■ Materials provided
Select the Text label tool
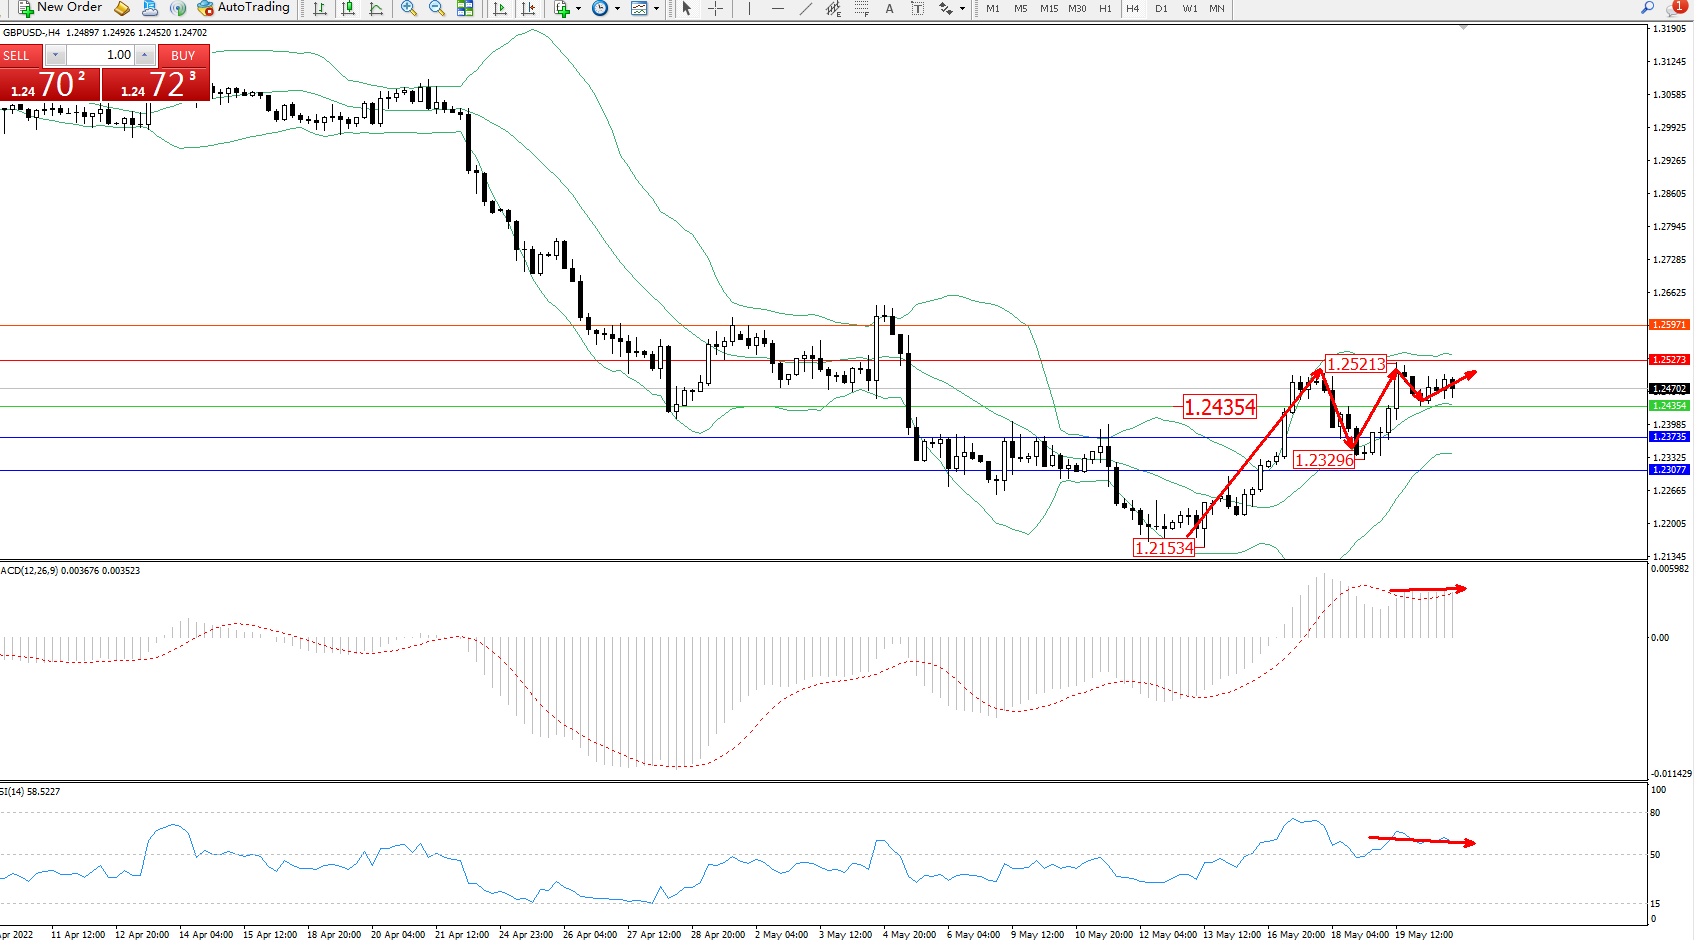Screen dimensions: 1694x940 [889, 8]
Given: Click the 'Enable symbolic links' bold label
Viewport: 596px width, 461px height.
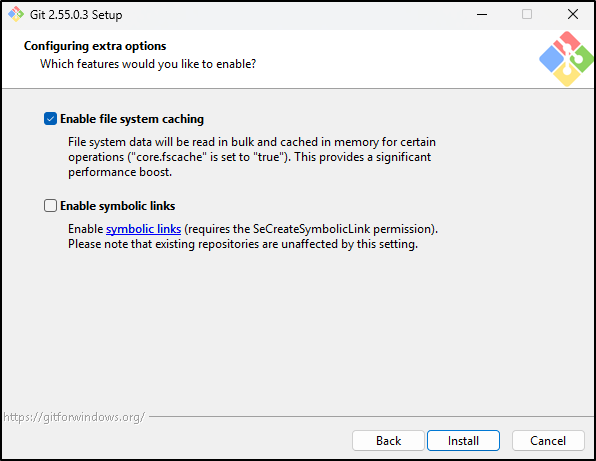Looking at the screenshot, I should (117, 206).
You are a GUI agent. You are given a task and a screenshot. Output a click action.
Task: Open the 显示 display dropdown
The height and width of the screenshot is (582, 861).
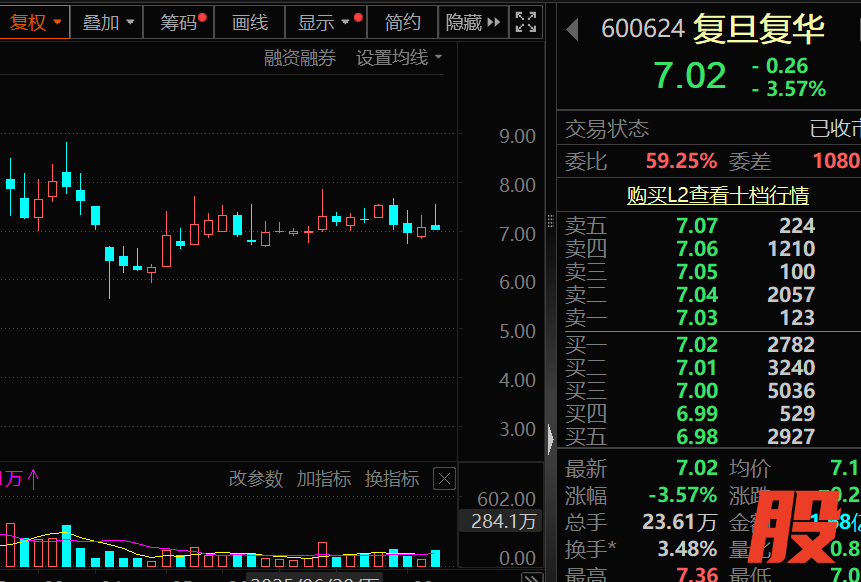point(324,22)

■ Work order
Write out exactly the lines running from the one with "Task: Open the 显示 display dropdown" through the end of the material, both ends included, while leaving the pictures out.

■ Final answer
Task: Open the 显示 display dropdown
The height and width of the screenshot is (582, 861).
point(324,22)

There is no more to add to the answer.